Y es que vivimos de espaldas a la muerte, aunque sea la única certeza igualitaria de nuestras vidas. No sabemos si nos enamoraremos o no, si tendremos hijos o no, si viviremos o no junto al mar, no sabemos nada de nuestra vida al nacer excepto que algún día terminará, y sin embargo nada nos prepara para ello. Nuestra sociedad niega de manera patológica este hecho hasta el punto de que cuando tenemos que acudir a un funeral pareciera que estamos haciendo algo malo, que nos han pillado infraganti  porque un conocido ha tenido la mala leche de morirse. No, al menos hoy, en esta cultura huérfana de credo religioso, cada vez que tenemos que ir a un cementerio feo al lado de una gran autopista sentimos algo parecido a la vergüenza. Si hubo algo de poesía en la manera en que nuestros antepasados despidieron a sus muertos, nos la hemos cargado. Y hay algo indigno en esta aversión infantilizante a mirar a la muerte de frente.

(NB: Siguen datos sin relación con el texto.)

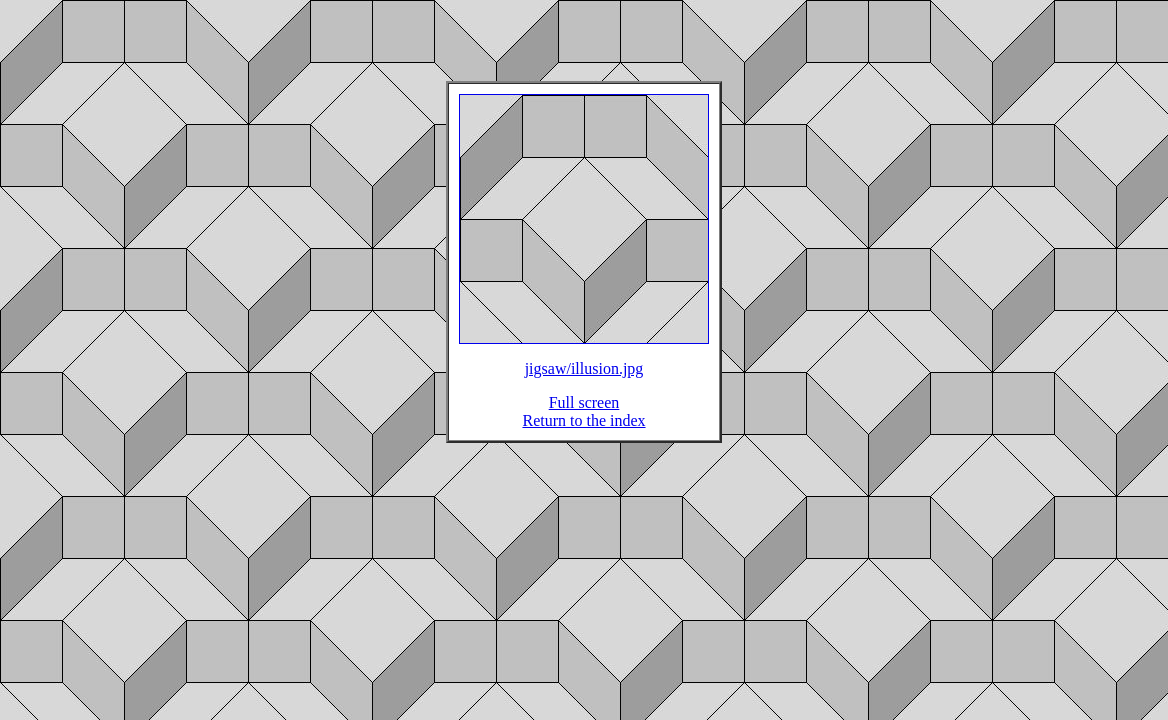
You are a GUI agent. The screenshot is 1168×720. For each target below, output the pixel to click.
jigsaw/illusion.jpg (584, 380)
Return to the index (583, 432)
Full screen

El otro gran tema de esta pieza es el agotamiento. Más allá de las connotaciones metafísicas que nuestra condición de mortales imprime en nuestra alma, estar vivo cansa mucho. Vivimos, como los bailarines de esta pieza, cabalgando con una prisa ansiosa que solo se ve puntuada por los nacimientos que detienen un poco el reloj como los acontecimientos extra-ordinarios que son. El resto es un remar contra corriente, sin descanso, que nos obliga a sentir el sinsentido de todas nuestras acciones.

Hay en La Sed también un tibio elogio a la comunidad, porque en el algún momento las fuerzas se acaban y es solo gracias a los otros que podemos seguir, pero ni siquiera este compañerismo culmina con éxito, porque ni el amor, ni la amistad, consiguen borrar la sensación de angustia por el paso del tiempo, o anular el desgaste por la cantidad de horas, días y años que remamos sabiendo, además, que no vamos a ninguna parte.

La Sed es una pieza cruda, que sin florituras, trucos o cursilerías, nos desnuda ante nuestra condición de mortales y el sinsentido de la vida. Y es bonito esto: que nos miren de frente y nos cuenten la verdad.